- TASK DIRECTIONS:
Each line below that carries the string "height" must appear in the answer.

- INPUT DATA:
§

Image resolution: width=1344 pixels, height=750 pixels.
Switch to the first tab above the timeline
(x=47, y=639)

§

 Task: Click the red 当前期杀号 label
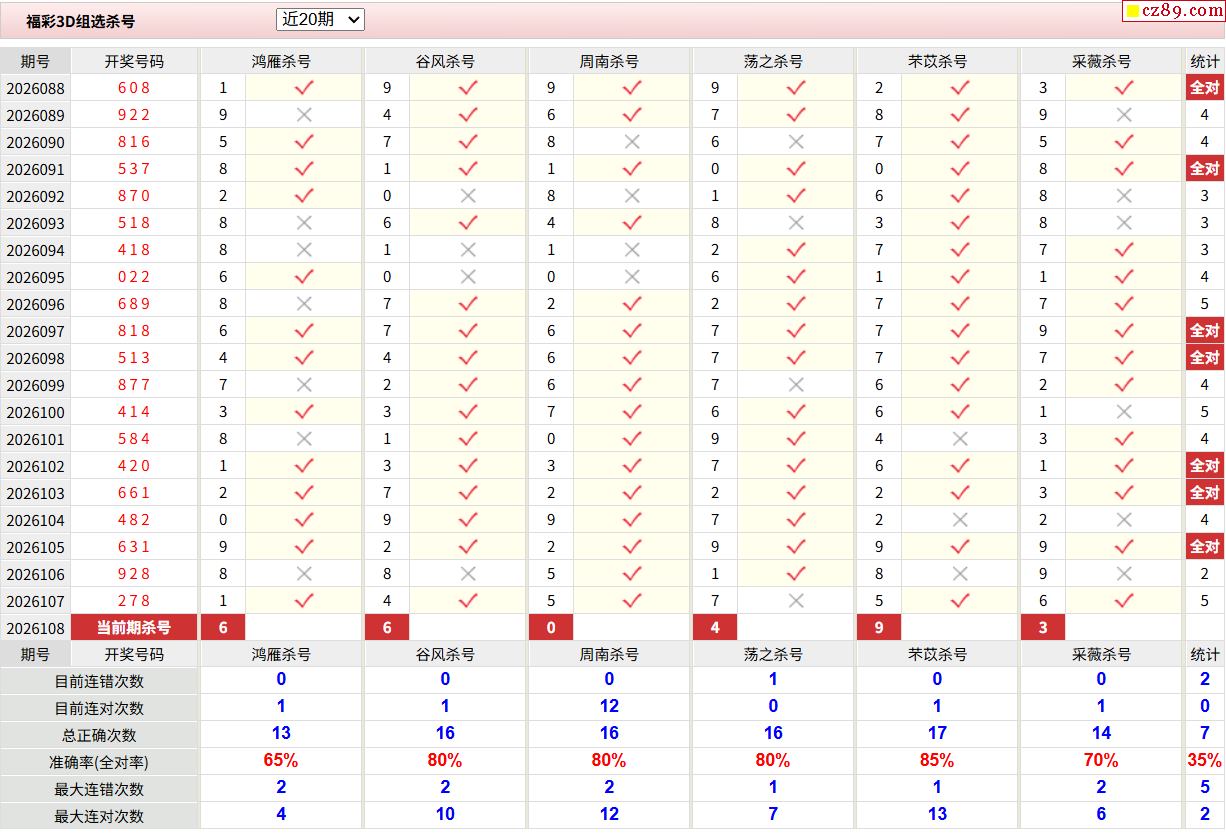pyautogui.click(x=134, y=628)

§

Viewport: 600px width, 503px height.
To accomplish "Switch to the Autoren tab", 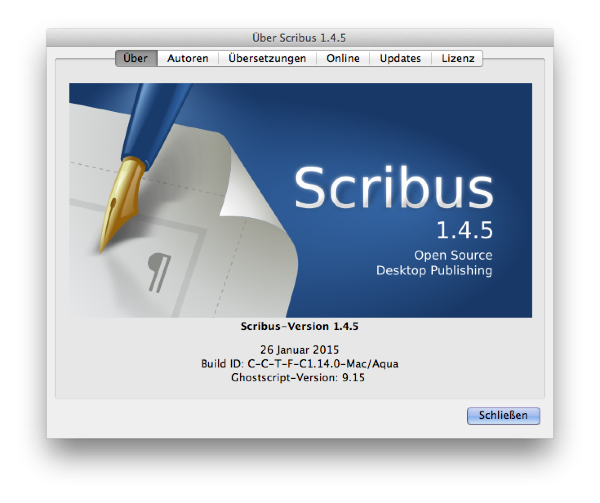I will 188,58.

§

- WRITTEN RESPONSE:
Image resolution: width=1344 pixels, height=750 pixels.
Viewport: 600px width, 503px height.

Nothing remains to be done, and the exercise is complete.